In São Paulo, on the 18th of November of 2012

Marido e Mulher e as “Novas Conjugalidades”

Mirian Gondenberg (miriangoldenberg@uol.com.br) escreveu dois artigos interessantes na Folha recentemente (o segundo, hoje, 14 de Dezembro). Transcrevo-os abaixo.

Mas antes, a minha opinião.

Minha mulher e eu vivemos a situação parcialmente descrita por ela: vivemos juntos há dois anos e meio quase. Há, portanto, co-habitação. O divórcio dela já saiu mas o meu se enrosca em questões patrimoniais.

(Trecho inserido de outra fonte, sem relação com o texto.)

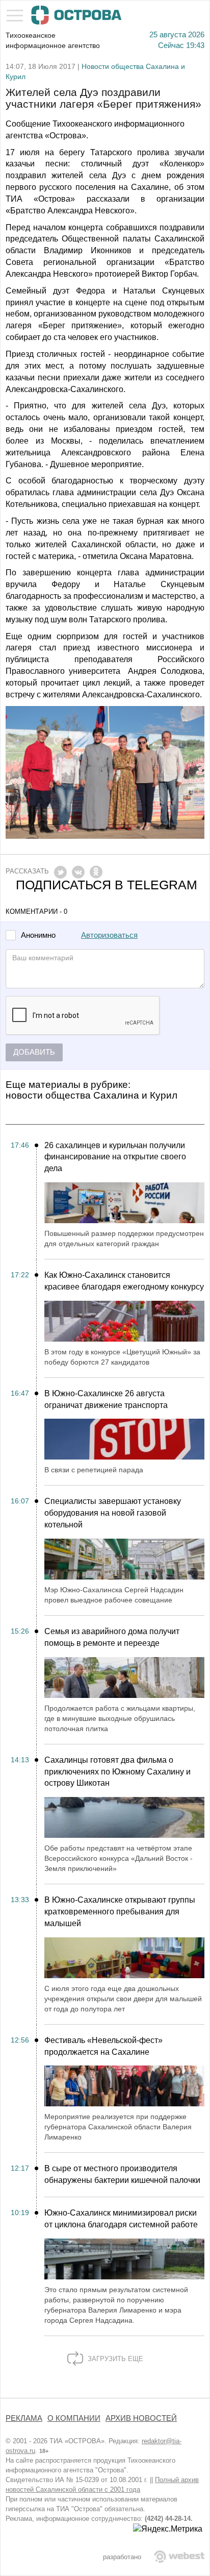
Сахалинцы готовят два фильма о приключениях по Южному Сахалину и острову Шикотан (117, 1772)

Sempre a chamei, entretanto, desde o início, de “minha mulher”, e ela, a mim, de “meu marido”. É isso que somos um para o outro, afinal!

Quatro considerações:

1) O uso linguístico de chamar a esposa de mulher e o esposo de marido é antigo e consagrado. Os ritos matrimoniais consagram o casal como “marido e mulher”. Mulher, assim, tem como contrapartida não só homem – se se foca o sexo – mas também marido – se se foca o estado civil. A contrapartida de “mulher” não precisa, portanto, ser “homem”, se se foca o estado civil.

2) Hoje em dia não faz mais sentido reservar o termo “marido” (ou mulher) apenas para aquele(a) com quem se está casado de papel passado. Marido (ou mulher) é aquele(a) com quem se vive conjugalmente. 

3) Sempre preferi as expressões “minha mulher” e “meu marido” às expressões (que me parecem demodées e desnecessariamente pomposas!) “minha esposa” e “meu esposo”.

4) Mas não tenho nada contra a tentativa de resgatar a expressão “meu homem” para se referir ao marido. Pelo contrário.

Mas gostei muito dos artigos da Mirian.

———-

OUTRAS IDEIAS

Meu homem

MIRIAN GOLDENBERG

Sugestões recebidas: parceiro, companheiro, rolo, querido, ficante, namorido, marinado, sei lá, tanto faz

NA ÚLTIMA coluna escrevi sobre um problema que afeta muitas brasileiras: como apresentar o homem com quem elas vivem novas formas de conjugalidade? Como defini-lo, se não há vínculos legais, co-habitação, filhos?

Recebi sugestões engraçadas, criativas e inteligentes. Exemplos: marido, esposo, cônjuge, namorado, noivo, namorido, ficante, rolo, marido oficial, marido social, marido informal, parceiro, companheiro, “significant other”, consorte, com-sorte, querido, amado, amante, afeto, amigo, amigo predileto, amor da minha vida, UE (união estável), gato, caso, colega de viagem, macho, dono do meu coração, vizinho de cama, amizade colorida, compromisso enrolado, compromisso sério, o cara, sei lá, tanto faz.

Uma das mais “votadas” foi: “Este é o meu amor”.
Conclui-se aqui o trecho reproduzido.